These are the healthiest kinds of pasta you can eat
Posted August 28
Pasta is the best food on the planet-this is undeniable and I will not hear otherwise. But it also isn’t necessarily the most healthful thing you can eat. Many types of pasta are highly refined and don’t offer much in the way of nutrition, and once you slather yours in cheese, you’re pretty much left with a dinner that’s not helping you keep that waistline in check. Luckily, there are some new types of pasta that are higher in fiber and protein, meaning you can indulge without fears about empty calories and the inevitable sugar crash. Here are some of our favorites.
Everyone is obsessing over chickpea pasta. Even Bon Appetit writers like it, and that’s saying something! Banza is arguably the most popular brand, and it’s not only gluten free but much higher in protein and fiber than your average pasta-it contains 25 grams of protein and 13 grams of fiber per serving. If you’re not ready to branch out quite yet, they also sell a packaged mac and cheese version that can ease the transition.

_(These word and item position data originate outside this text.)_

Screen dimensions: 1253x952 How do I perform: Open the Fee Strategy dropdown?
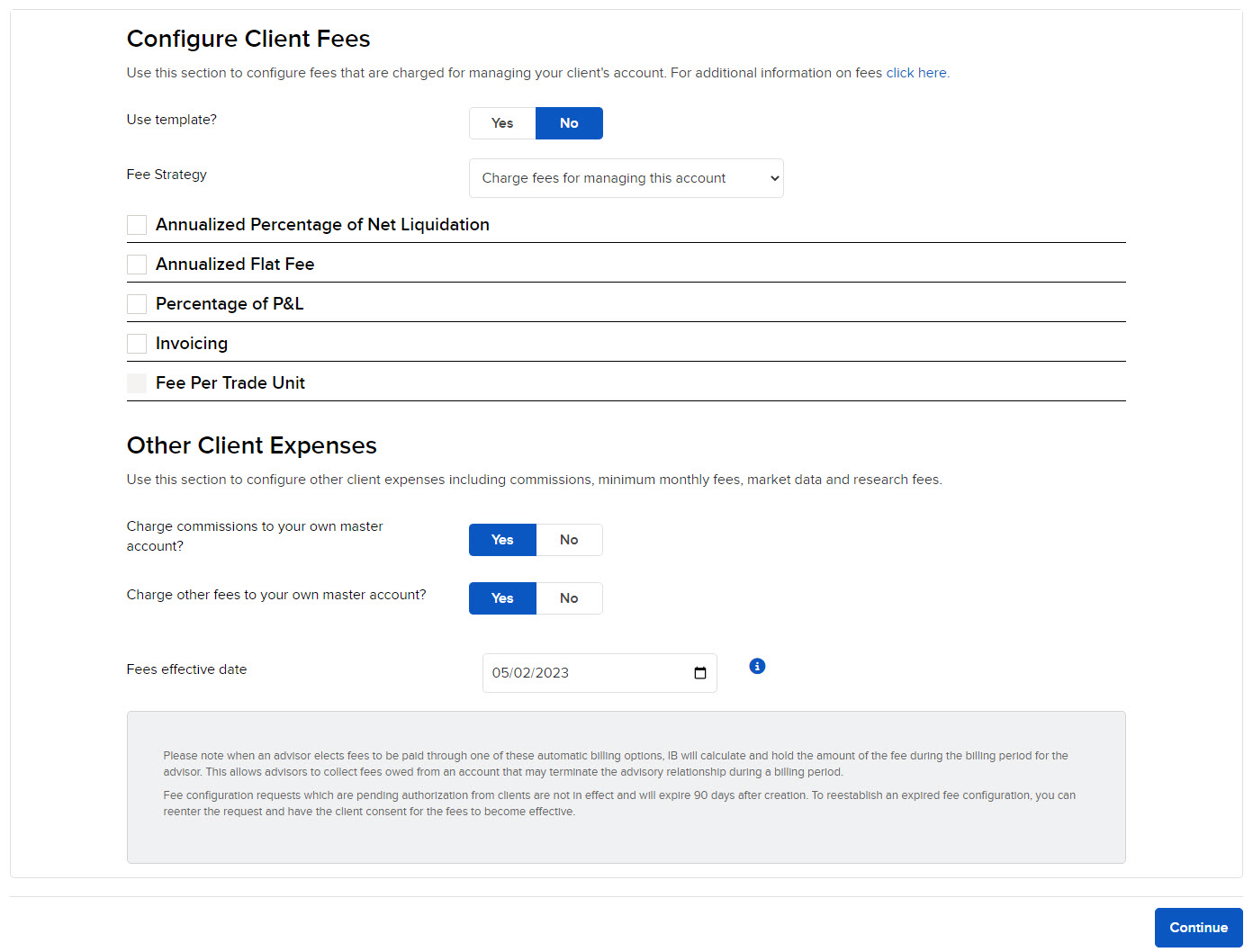[626, 177]
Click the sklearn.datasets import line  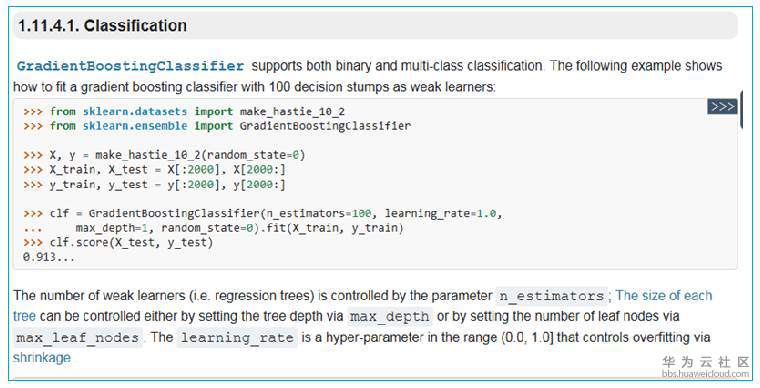(184, 111)
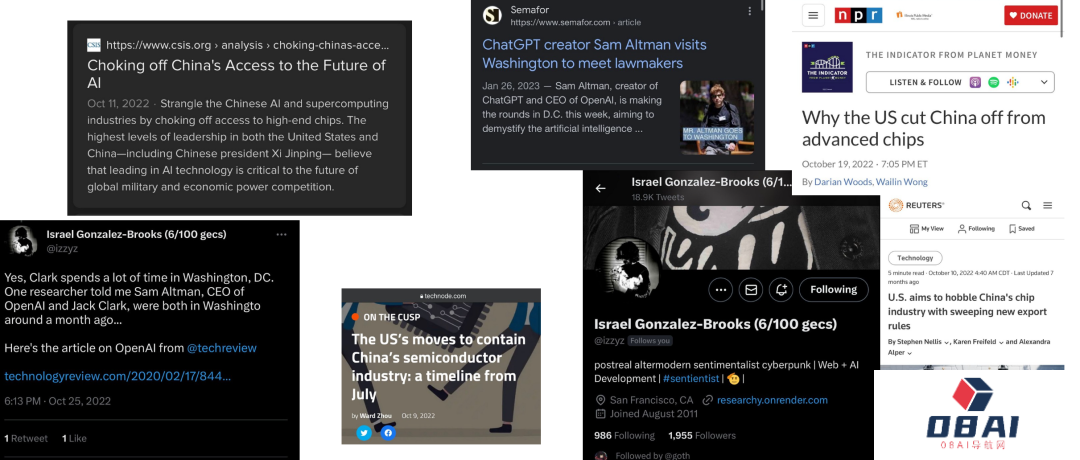The image size is (1080, 460).
Task: Open the Sam Altman article thumbnail
Action: pyautogui.click(x=716, y=117)
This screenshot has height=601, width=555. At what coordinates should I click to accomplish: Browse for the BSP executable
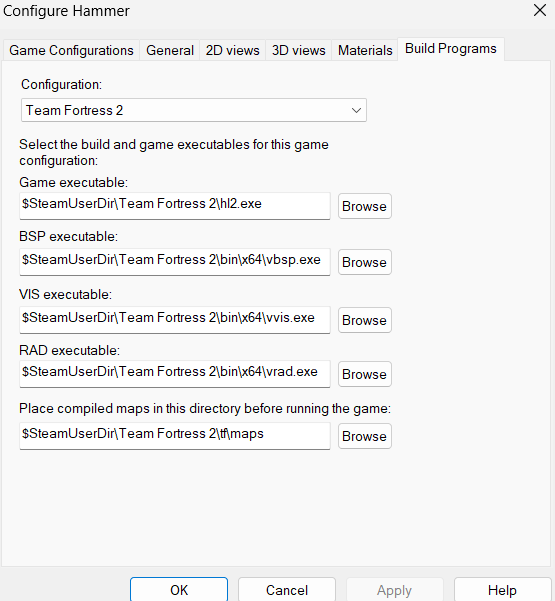365,262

Yes, this trendy seed has even found its way into a noodle. Not only is it gluten free, research from the European Journal of Nutrition suggests that quinoa pasta reduces blood sugar, insulin and triglyceride levels better than other gluten-free pastas. The brand Andean Dream is a good option, as it contains 100 percent quinoa, as opposed to many other brands that contain mostly corn and a little quinoa… much less healthy.
Yes, this Asian staple is on the list, and packed with nutritional benefits… so that basically makes your weekly takeout habit healthy. Soba is made from buckwheat, and this classic Japanese pasta is typically served cold, which means it’s perfect for a lighter pasta salad in the summer. Soba is lower in both calories and carbs than traditional pasta, but again, make sure you’re buying pure buckwheat soba noodles and not a mix of multiple processed flours. You can find soba noodles in most well-stocked grocery stores or you can scout out an Asian market.
Honorable Mention: Veggie Noodles
The spiralizer has a place of honor in my kitchen and I use it often, but let’s not fool ourselves into thinking that “zoodles” (spiralized vegetables) will ever replace noodles. While they’re delicious and obviously full of health benefits, they don’t make a full, satisfying meal. I like to make dinner with half zoodles and half regular pasta to reap the benefits of both-a little delicious, a little dangerous. Pasta is meant to be a celebration of goodness, not guilt! So eat without fear.